SOURCE TEXT:

Adenocarcinoma in situ (AIS)

By Jason Wasserman MD PhD FRCPC
March 22, 2023

What is adenocarcinoma in situ?

Adenocarcinoma in situ (AIS) is a non-invasive type of cancer. It is called non-invasive because the cancer cells have not spread into surrounding tissues. If left untreated, it can turn into invasive adenocarcinoma.

adenocarcinoma in situ
Adenocarcinoma in situ. In this picture half of the gland (right side) has been replaced by adenocarcinoma in situ.

Is adenocarcinoma in situ a benign or malignant disease?

AIS is considered a malignant (cancerous) disease. However, it is also non-invasive which means that cancer cells have not yet spread into surrounding tissues. As long as the disease remains non-invasive, the cancer cells can also not spread to other parts of the body.

What causes adenocarcinoma in situ?

The cause of AIS depends on the location of the tumour. In the lung, AIS is strongly associated with long-term exposure to tobacco smoke. In the cervix, most cases of AIS are caused by infection with human papillomavirus (HPV).

Where is adenocarcinoma in situ found in the body?

The two most common locations for AIS are the lung and the cervix. In the past, the diagnosis AIS was also applied to tumours arising in the stomach, esophagus, and colon. However, other terms such as intramucosal carcinoma and high grade dysplasia are now preferred in those locations.

Learn more about your pathology report for adenocarcinoma in situ of the lung or cervix.

Can the cancer cells in adenocarcinoma in situ spread to other parts of the body?

No. The cancer cells in AIS cannot spread to other parts of the body. Cancer cells use blood vessels and lymphatic vessels to spread to other parts of the body. However, like all non-invasive types of cancer, the cancer cells in AIS do not have access to blood vessels and lymphatic vessels. As a result, the cancer cells cannot spread to other parts of the body.

What is the difference between adenocarcinoma in situ and adenocarcinoma?

AIS is a non-invasive type of cancer while adenocarcinoma is an invasive type of cancer. This is an important difference because, unlike adenocarcinoma, the cancer cells in AIS are unable to spread to other parts of the body.

What stage is adenocarcinoma in situ?

Depending on the part of the body involved, AIS is staged as pT0 or pTis. Both stages indicate that AIS is a non-invasive type of cancer.

How is adenocarcinoma in situ diagnosed?

The diagnosis of AIS can be made after tissue is examined under the microscope by a pathologist.

WORK ORDER:
Turn the paragraph of the page on adenocarcinoma in situ that begins "The two most common locations" into a short list that keeps its main facts. The material after this page stands on its own and is not connected to it.

DATASET CONTENT:
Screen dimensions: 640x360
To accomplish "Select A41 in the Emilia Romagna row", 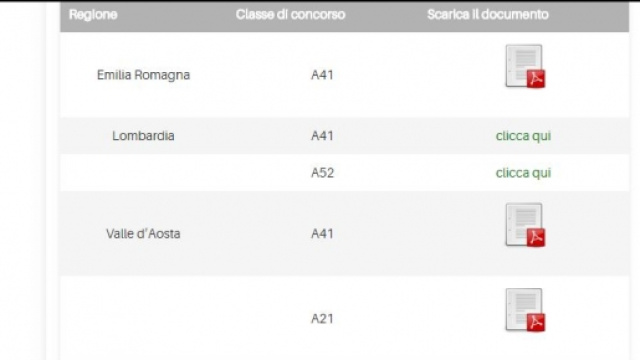I will (322, 75).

COMPLETED EXERCISE:
- AIS is most often found in the lung and the cervix.
- The term was once also used for tumors of the stomach, esophagus, and colon.
- In those places, terms such as intramucosal carcinoma and high grade dysplasia are now preferred.